**Task**
Below are records with pictures. Reproduce exactly the lines from the line with "Task: Select the" to the line with "Task: Click the blue verified checkmark badge", inclusive, and leave each picture out.

**Extracted entries**

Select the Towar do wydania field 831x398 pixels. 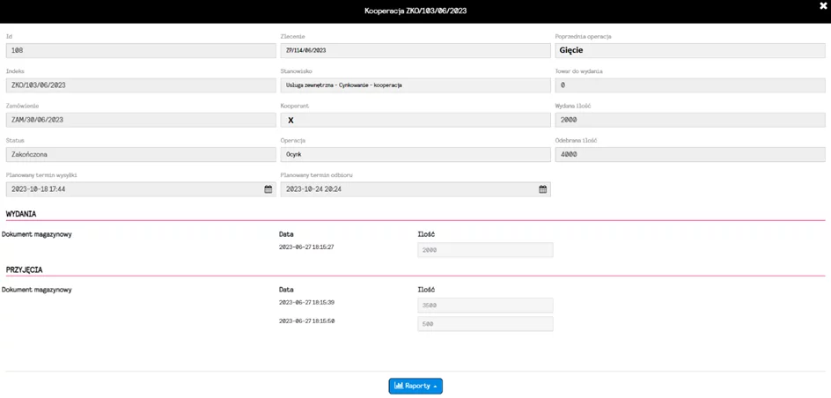[x=690, y=85]
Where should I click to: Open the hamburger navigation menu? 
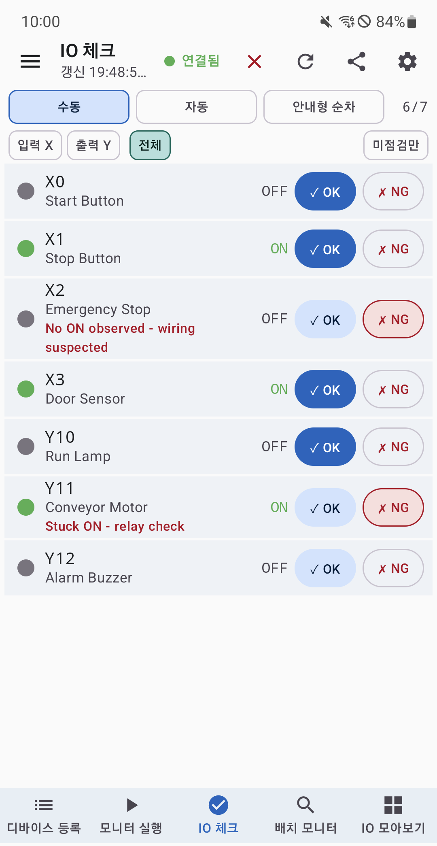point(30,62)
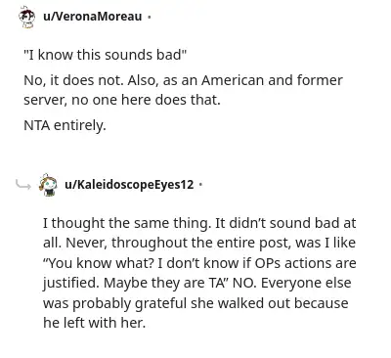This screenshot has width=391, height=358.
Task: Click line beginning "justified. Maybe they are"
Action: point(197,283)
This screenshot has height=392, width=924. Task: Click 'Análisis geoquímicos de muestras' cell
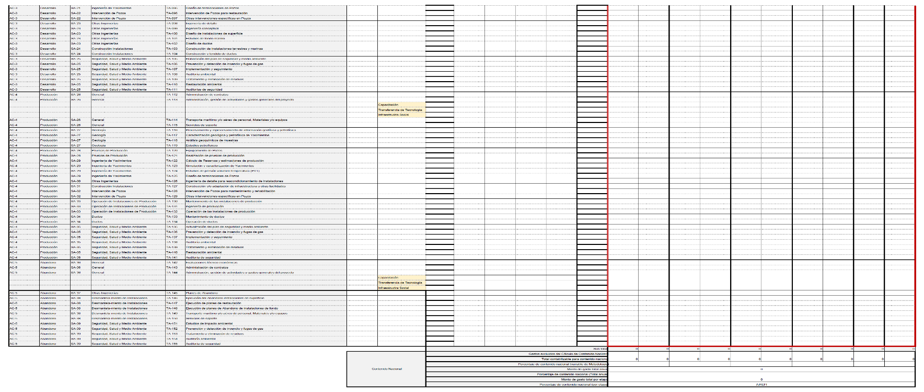(212, 140)
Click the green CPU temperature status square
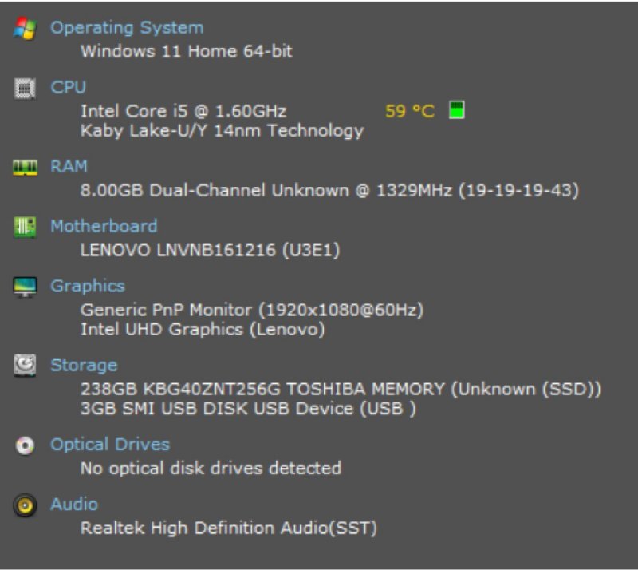The image size is (638, 570). coord(456,110)
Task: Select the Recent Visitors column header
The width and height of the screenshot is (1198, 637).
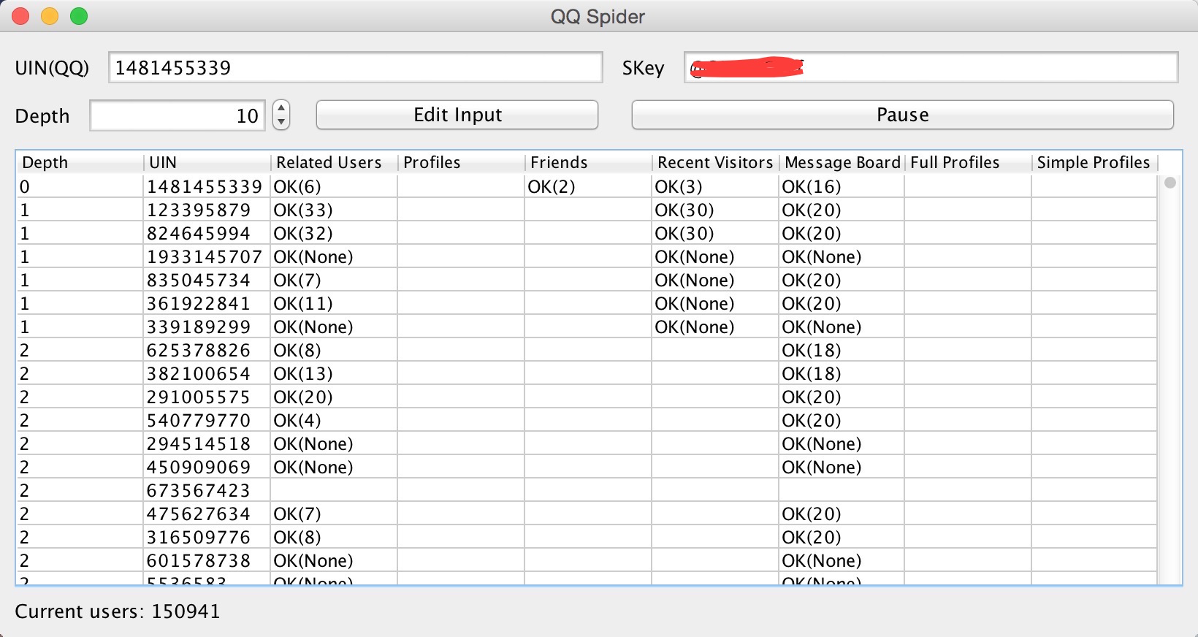Action: point(714,162)
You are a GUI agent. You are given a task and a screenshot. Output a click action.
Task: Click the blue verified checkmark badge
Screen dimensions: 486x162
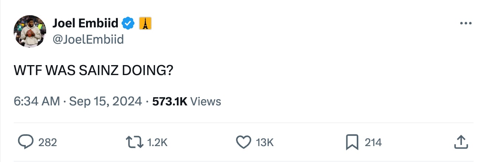pos(128,24)
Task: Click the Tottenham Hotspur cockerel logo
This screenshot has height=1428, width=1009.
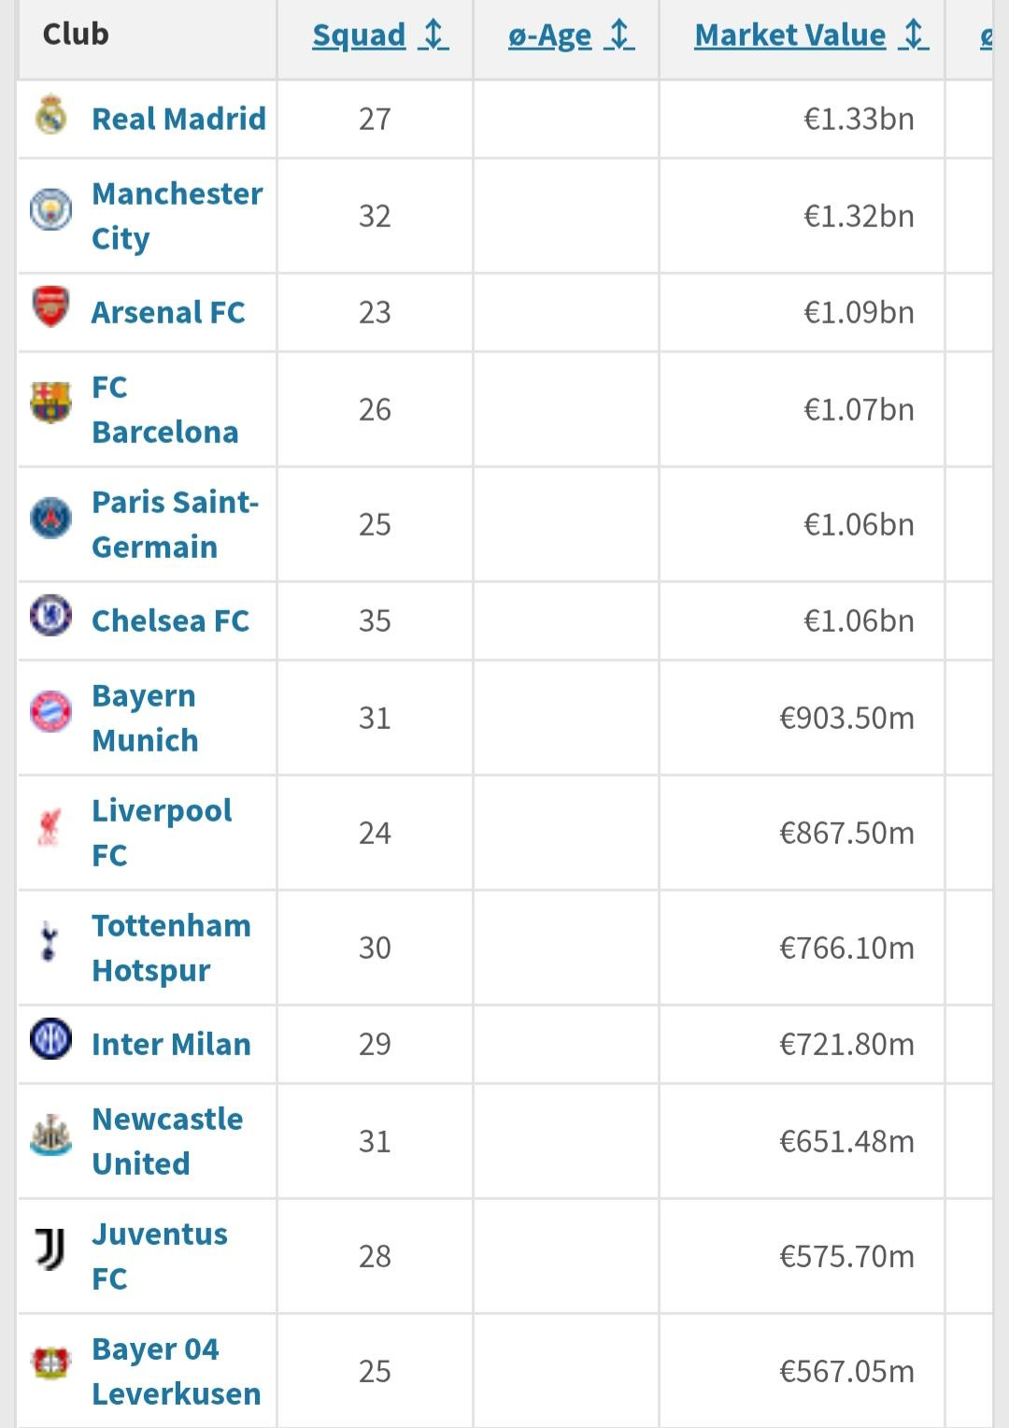Action: click(50, 941)
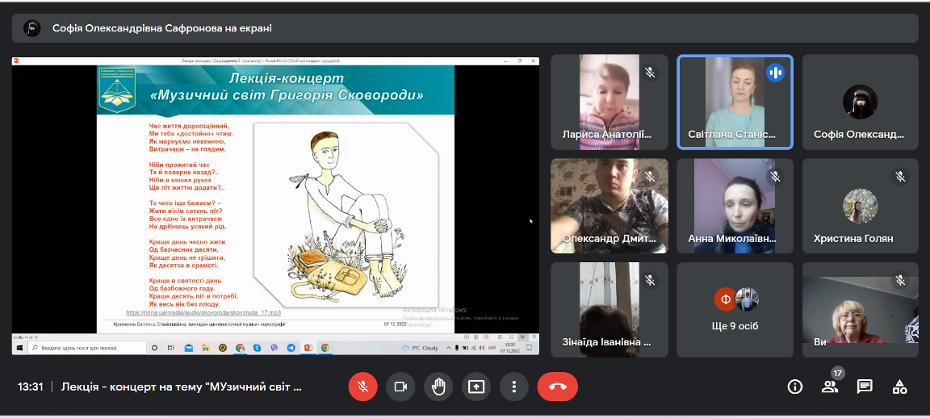Click the Windows Start button in shared screen
The height and width of the screenshot is (418, 930).
coord(19,348)
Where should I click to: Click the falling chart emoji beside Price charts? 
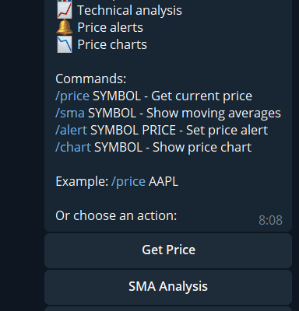pos(64,44)
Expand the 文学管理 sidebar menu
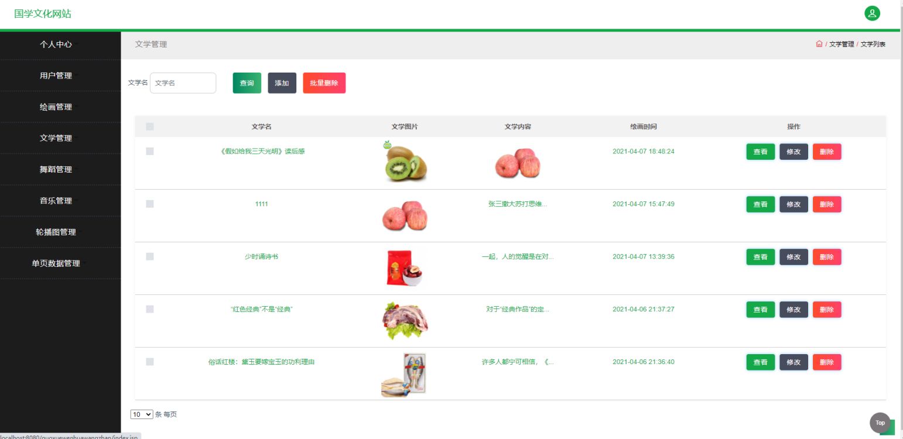Viewport: 903px width, 439px height. pos(60,138)
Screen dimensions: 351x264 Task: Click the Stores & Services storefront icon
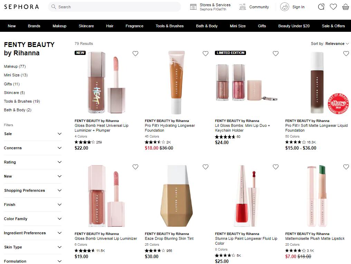(x=193, y=7)
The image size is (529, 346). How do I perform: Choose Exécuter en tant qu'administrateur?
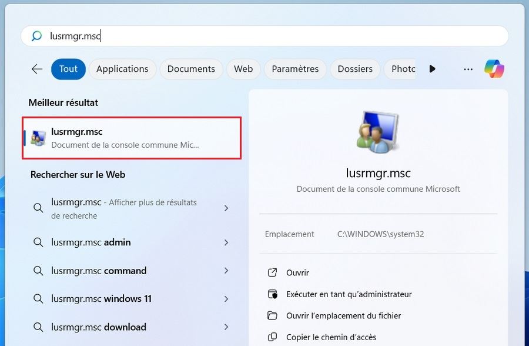349,294

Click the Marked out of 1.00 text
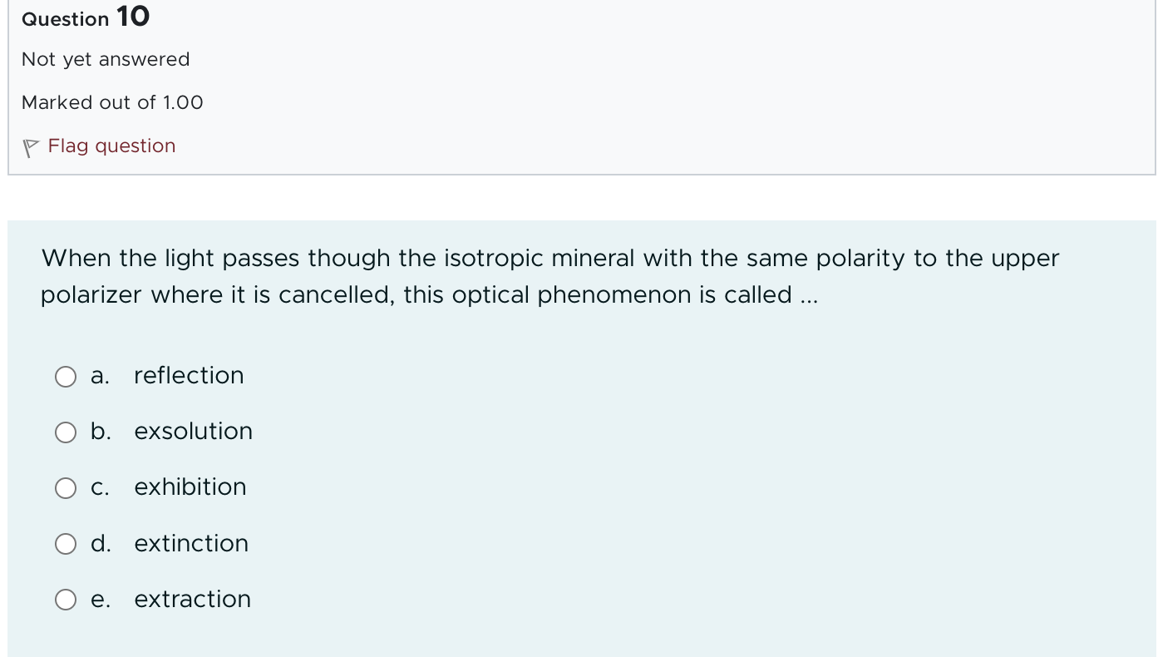(x=111, y=102)
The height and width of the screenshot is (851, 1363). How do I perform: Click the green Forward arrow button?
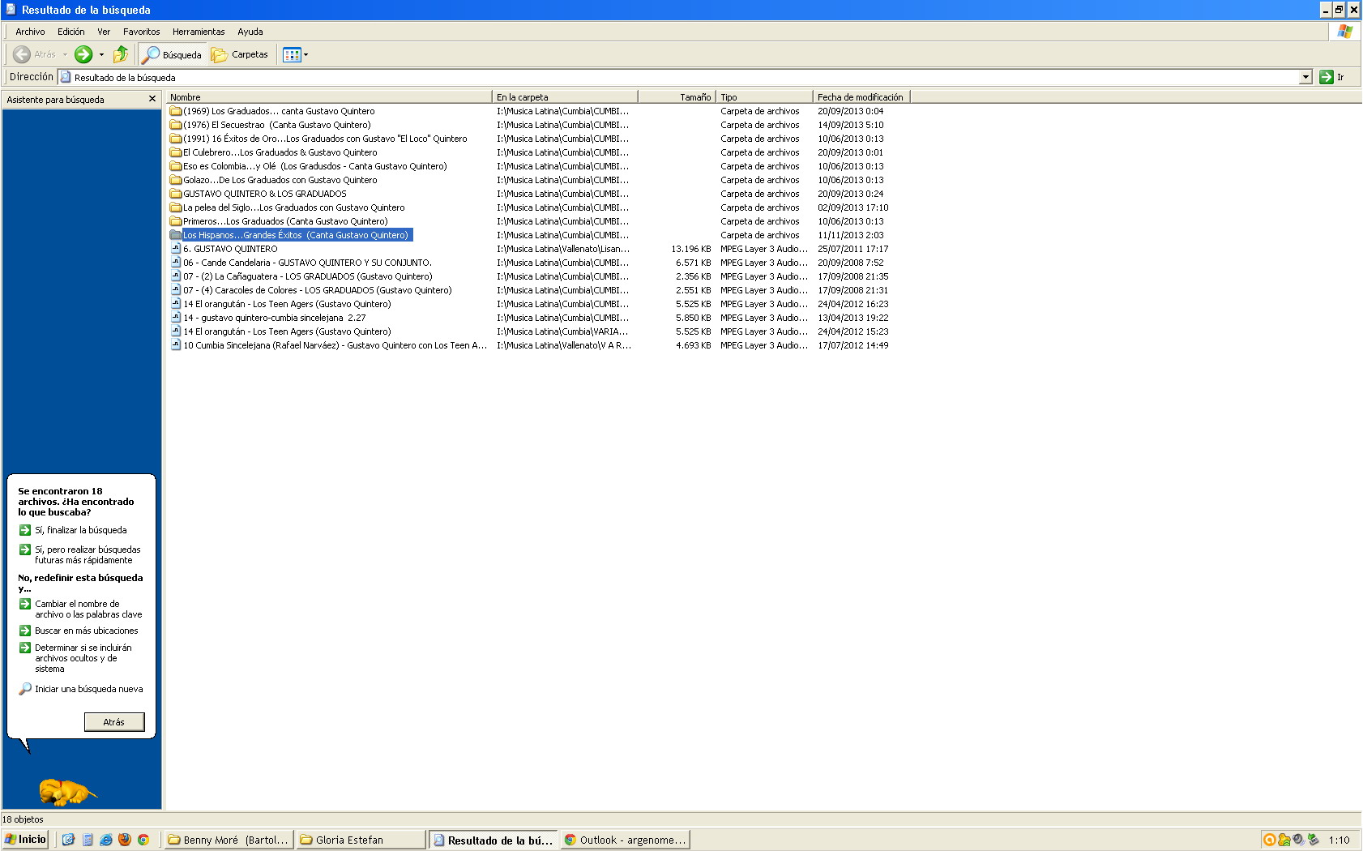point(83,54)
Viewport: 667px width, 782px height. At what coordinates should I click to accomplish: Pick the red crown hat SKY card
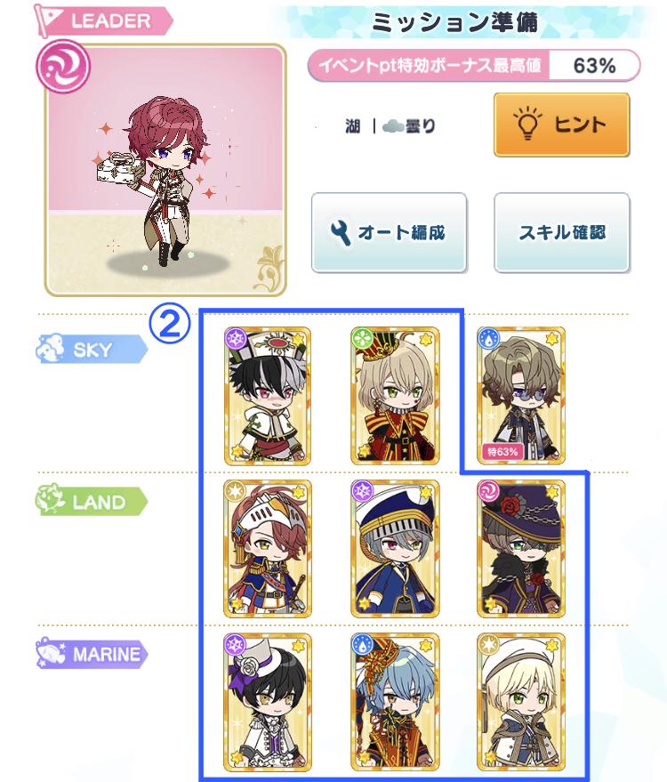click(395, 396)
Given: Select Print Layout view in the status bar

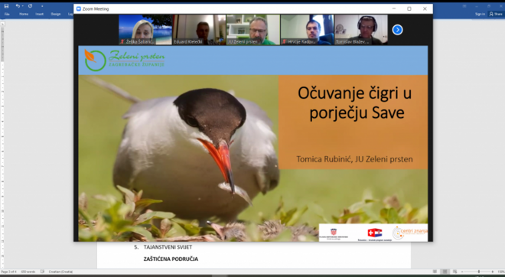Looking at the screenshot, I should pos(445,272).
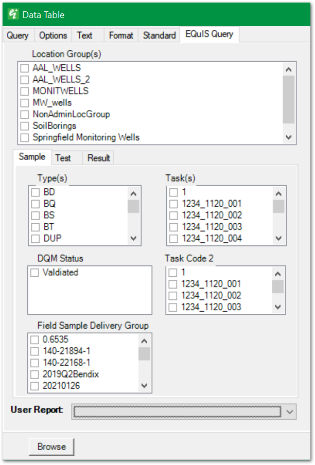Enable the MONITWELLS location group

point(24,91)
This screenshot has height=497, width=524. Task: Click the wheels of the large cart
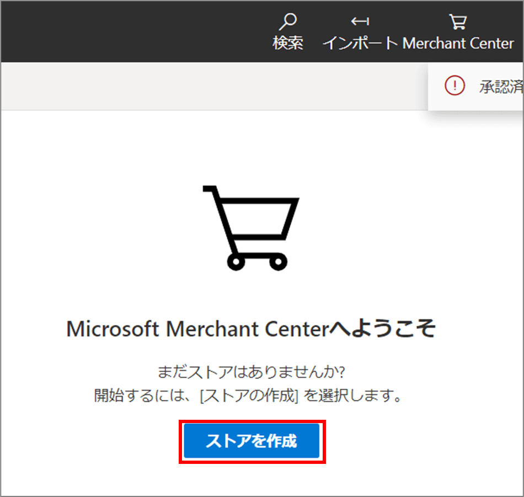257,261
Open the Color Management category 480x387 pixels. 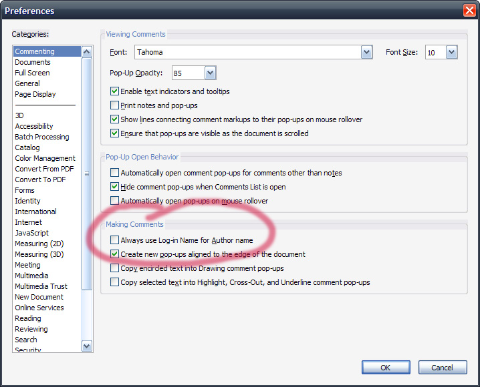click(45, 158)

**Answer space**
Task: Select the Recent Visitors column header
The width and height of the screenshot is (1198, 637).
Action: point(714,162)
You are a GUI agent. You are given a task and a screenshot. Output a click action.
Task: Click the blue verified checkmark badge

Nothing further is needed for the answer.